Equity Compensation Plan Information

        As of September 28, 2018, the Company has the following equity compensation plans under which its equity securities were authorized for issuance to its employees and/or directors:

    the 1999 Employee Long-Term Incentive Plan

    the 2002 Employee Stock Purchase Plan

    the Non-Qualified Employee Stock Purchase Plan

    the 2005 Long-Term Incentive Plan

    AATI 2005 Equity Incentive Plan

    the 2008 Director Long-Term Incentive Plan

    the 2015 Long-Term Incentive Plan

        Except for the 1999 Employee Long-Term Incentive Plan (the “1999 Employee Plan”) and the Non-Qualified Employee Stock Purchase Plan (the “Non-Qualified ESPP”), each of the foregoing equity compensation plans was approved by the Company’s stockholders. A description of the material features of each non-stockholder approved plan is provided below under the headings “1999 Employee Long-Term Incentive Plan” and “Non-Qualified Employee Stock Purchase Plan.”

        The following table presents information about these plans as of September 28, 2018.

 




​Number of Securities to be
Issued Upon Exercise of
Outstanding Options,
Warrants, and Rights (#)
(a)










Weighted Average
Exercise Price of
Outstanding Options,
Warrants and Rights ($)
(b)













Number of Securities
Remaining Available for
Future Issuance Under
Equity Compensation
Plans (Excluding
Securities
Reflected in
Column (a)) (#)
(c)

Equity compensation plans approved by security holders

    1,854,438(1)     58.54     14,515,549(2)

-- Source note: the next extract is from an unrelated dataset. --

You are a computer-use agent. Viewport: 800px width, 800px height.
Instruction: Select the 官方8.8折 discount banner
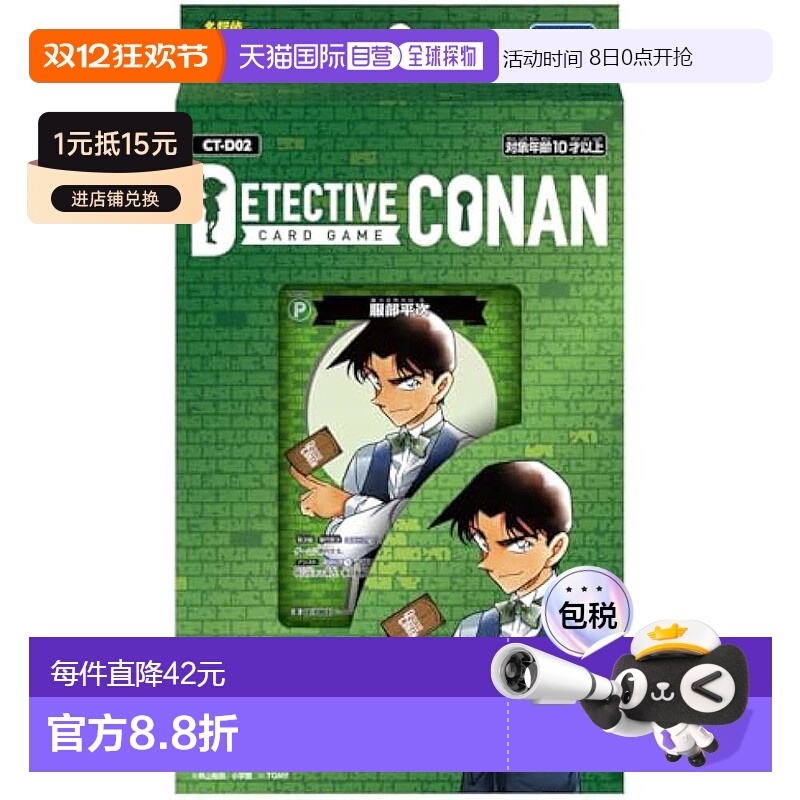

Equity compensation plans not approved by security holders

  52,600   7.13   142,027(3)
     

TOTAL

    1,907,038     57.12     14,657,576

(1)
Excludes 1,181,861 unvested shares under restricted stock and RSU awards and 1,325,017 unvested shares under PSAs, which figure assumes achievement of performance goals under the FY18 PSAs at target levels.

(2)
Includes 377,419 shares available for future issuance under the 2002 Employee Stock Purchase Plan, 13,448,078 shares available for future issuance under the 2015 Long-Term Incentive Plan, and 650,052 shares available for future issuance under the 2008 Director Long-Term Incentive Plan. No further grants will be made under the AATI 2005 Equity Incentive Plan or the 2005 Long-Term Incentive Plan.

(3)
Represents shares available under the Non-Qualified ESPP. No further grants will be made under the 1999 Employee Plan.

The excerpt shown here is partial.